▸ What is expected:
A complete answer includes every line below with the word "Task".
----- Supplied material
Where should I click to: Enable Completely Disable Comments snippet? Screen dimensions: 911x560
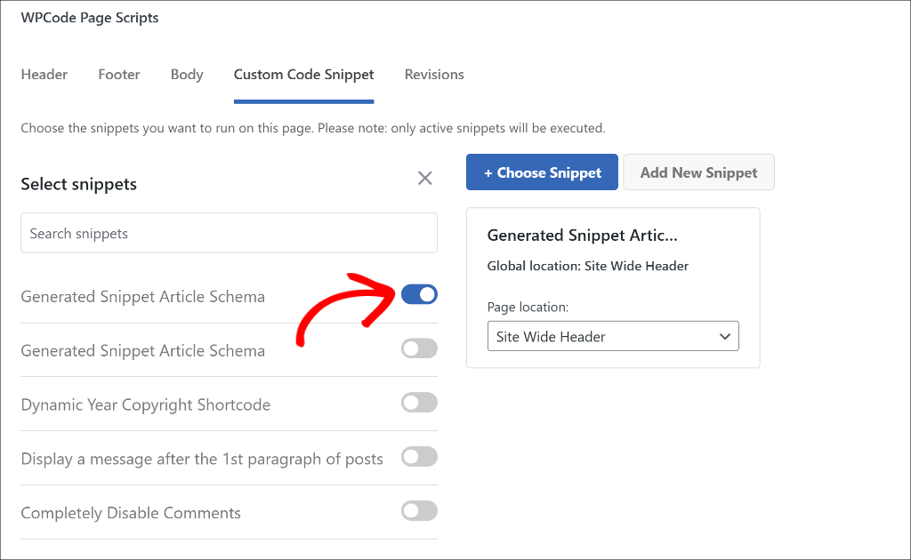pos(419,511)
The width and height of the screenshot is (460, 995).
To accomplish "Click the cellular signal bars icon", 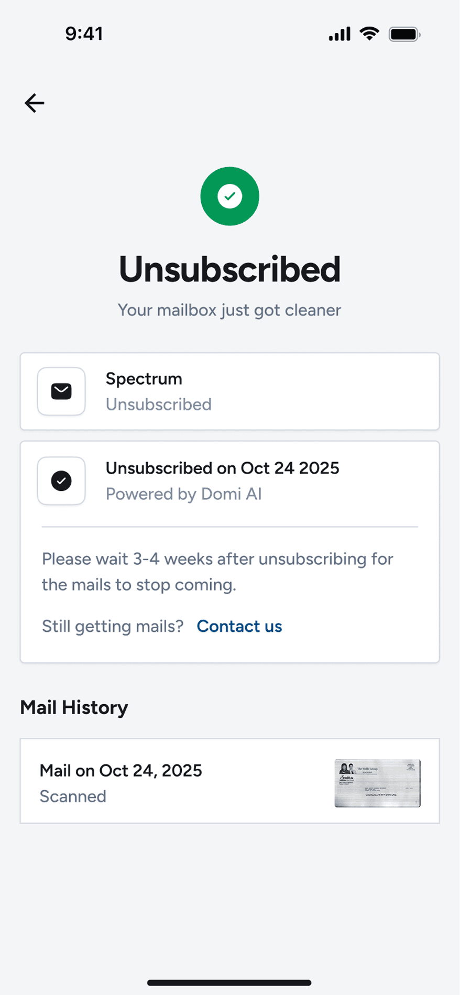I will [x=339, y=35].
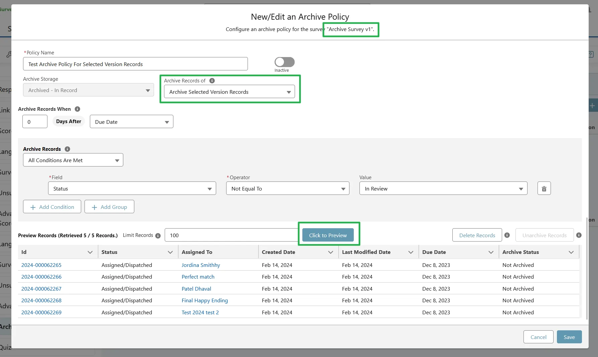Click info icon next to Archive Records When
Viewport: 598px width, 357px height.
(77, 109)
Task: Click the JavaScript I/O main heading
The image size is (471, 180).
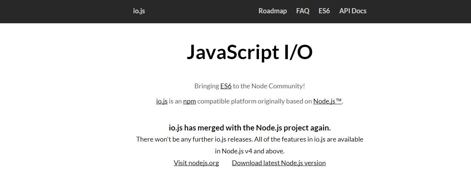Action: [x=250, y=52]
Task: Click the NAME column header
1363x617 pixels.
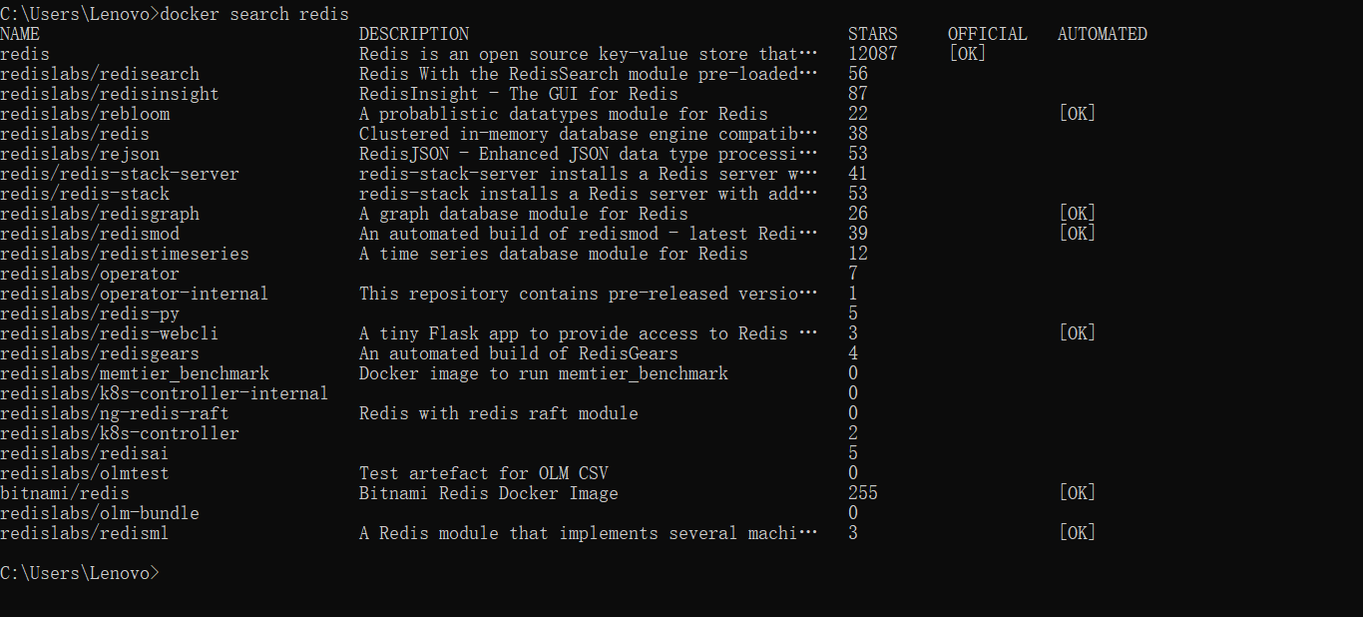Action: point(20,34)
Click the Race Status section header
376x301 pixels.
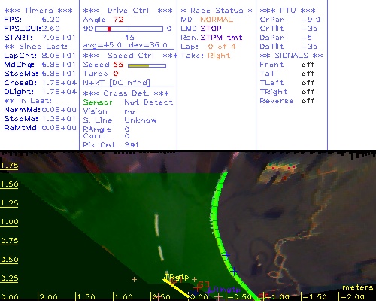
----------
▸ Answer to the problem:
Task: Click the JavaScript I/O main heading
Task: Click the NAME column header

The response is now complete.